Truss et l’investissement guidé par le passif : Leçons du fiasco britannique


14 novembre 2022

Par l’équipe de titres à revenu fixe Beutel Goodman

 

En Italie, où 68 gouvernements se sont succédé depuis la fin de la Seconde Guerre mondiale, la population est habituée aux bouleversements politiques. Il n’en va pas de même au Royaume-Uni, que l’on considère généralement, à l’échelle mondiale, comme un modèle de bonne gouvernance et de stabilité―avant le Brexit, du moins. Depuis sa sortie de l’Union européenne, on dirait cependant que ce pays a une propension, comme l’Italie, aux crises politiques.

Après le décès le 8 septembre dernier de la reine Elizabeth II qui, véritable symbole de longévité et de stabilité, a connu le plus long règne de l’histoire du Royaume-Uni, le pays a dû faire face, plus tard dans le mois, à une crise politique et financière dans laquelle il s’est lui-même plongé. Tous les pays du monde ont ainsi pu voir quelles sont les conséquences, intentionnelles ou non, d’un décalage entre la politique budgétaire et la politique monétaire.

 

Effet de levier et passif

Le 28 septembre, le nouveau gouvernement, dirigé par la première ministre Liz Truss, a annoncé un plan financier qui a pris des allures de tsunami. C’est le chancelier de l’Échiquier, Kwasi Kwarteng, qui a présenté ce plan de relance budgétaire extraordinaire, comprenant des réductions d’impôts et un gel des tarifs énergétiques, au moment où la Banque d’Angleterre s’apprêtait à entamer un resserrement quantitatif visant à freiner l’inflation galopante. Cette contradiction entre politique budgétaire et politique monétaire a fait souffler un vent de panique sur les marchés obligataires, et la vente massive d’obligations d’État qui a suivi a provoqué une crise de liquidité au sein des régimes de retraite britanniques. Au cœur du drame, une stratégie moins connue : l’investissement guidé par le passif.

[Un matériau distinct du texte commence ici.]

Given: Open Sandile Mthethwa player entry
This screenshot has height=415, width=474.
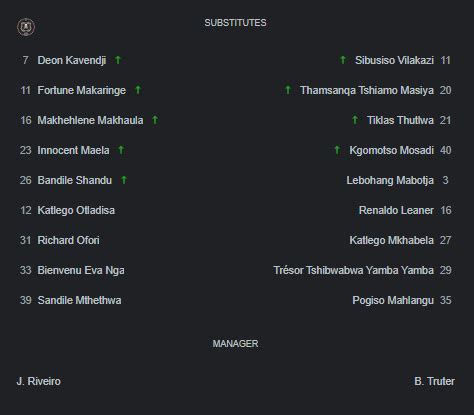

Selon cette stratégie, il faut faire correspondre versements des investissements et besoins de trésorerie. Pour y arriver, on peut recourir à l’effet de levier sur le marché des pensions sur titres, ainsi qu’à des swaps pour couvrir les risques de taux d’intérêt, d’inflation et de change. Ces tactiques se sont avérées utiles pour les régimes de retraite, car elles leur permettent d’apparier les actifs et les passifs futurs. Cependant, le recours à l’effet de levier s’accompagne toujours de risques, comme nous l’avons bien vu le 28 septembre.

Avec la montée en flèche des rendements obligataires, les régimes de retraite ont été engloutis sous un déluge d’appels de marge. Ils ont alors été contraints de se départir de leurs actifs les plus liquides, principalement des obligations d’État, dont les rendements ont grimpé de 100 points de base en une seule journée―les taux des obligations à 10 et 30 ans ayant respectivement atteint 4,5 % et 5 %. La livre, quant à elle, s’est effondrée, frôlant même brièvement la parité avec le dollar américain pour la première fois de son histoire.

 

Tableau 1 : Rendement des obligations d’État britanniques à 30 ans

Ce graphique linéaire montre les rendements des obligations d’État britanniques à 30 ans, du 1er novembre 2021 au 31 octobre 2022. Après avoir oscillé entre 1 % et 3 % une grande partie de la période, les rendements ont bondi à 5 % à la fin de septembre 2022, quand a eu lieu une vente massive de cette catégorie de titres.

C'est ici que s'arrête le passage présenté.